Avvegna ched el m'aggia più per tempo
. Canzone consolatoria di Cino da Pistoia a D., per la morte di Beatrice, il cui incipit è citato in VE II VI 6, con altre canzoni di diversi autori. Consta di cinque stanze con piedi e sirma, sullo schema di Donna pietosa (ABC, ABC: C, DdEeC, FF), e congedo. Contro lo Zaccagnini, D. De Robertis vede nella Vita Nuova il terminus post quem, per via dei riferimenti, già segnalati dal Barbi, al sonetto Oltre la spera, che va assegnato, a suo avviso, al tempo della composizione dell'operetta in prosa, in quanto ne costituisce l'intima razo. In effetti, Cino accoglie qui, con echi che sfiorano la citazione, la tematica di tutte le ‛ nove rime ', da Donne che avete a Donna pietosa a Oltre la spera, con più intima adesione al modo, a lui più congeniale, di Li occhi dolenti, di Quantunque volte, di Deh peregrini.
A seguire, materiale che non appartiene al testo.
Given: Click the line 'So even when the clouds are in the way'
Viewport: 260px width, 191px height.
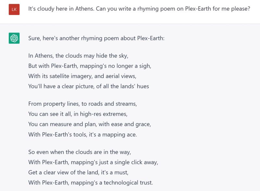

L'incipit mostra che la lirica fu composta alquanto tempo dopo la morte di Beatrice, lo svolgimento attesta la tristizia senza conforto in cui D. era caduto (Cv II XII 1).
La canzone si svolge su un pacato e mesto ritmo suasorio, e ripercorre le immagini più intense delle ‛ nove rime ' con un tono d'intimità affettuosa, in cui il tema dantesco di morte e trasfigurazione di madonna rivive come un'immagine presente nella fantasia e nel cuore del poeta per lunga e meditata consuetudine. I momenti più originali sono le stanze IIa e IVa e il congedo, in cui Cino svolge la propria ‛ memoria ' dantesca a esiti personali: con una tonalità, cioè, gnomico-elegiaca, nella quale l'impeto estatico delle figurazioni di D., l'alta avventura spirituale che esse definiscono, si risolvono in una sofferta moralità e nell'assunzione di una psicologia più comune e quotidiana (Beatrice è uscita fuori del doloroso viaggio terreno, è in Paradiso, e prega Dio di confortare D.; questi non deve abbandonarsi all'‛ acedia ', conseguente alla disperazione, che gli fa desiderare la morte, altrimenti non potrà rivederla in cielo). Mentre, dunque, assorbe linguaggio e immagini di D., Cino rivela quella " crisi del linguaggio poetico " di cui ha parlato persuasivamente il De Robertis.
Nel passo del De vulg. Eloq. (II VI 6) l'incipit compare nella forma Avegna che io aggia più per tempo.
Bibl. - G. Zaccagnini, Le rime di Cino da Pistoia, Ginevra 1925; Cino da Pistoia, Le rime, introd. e comm. di G. Zaccagnini, Pistoia 1937; Barbi-Maggini, Rime 127-132; D. De Robertis, Cino e le " imitazioni " delle rime di D., in " Studi d. " XXIX (1950) 103-177; ID., Cino da Pistoia e la crisi del linguaggio poetico, in " Convivium " I (1952) 1-37.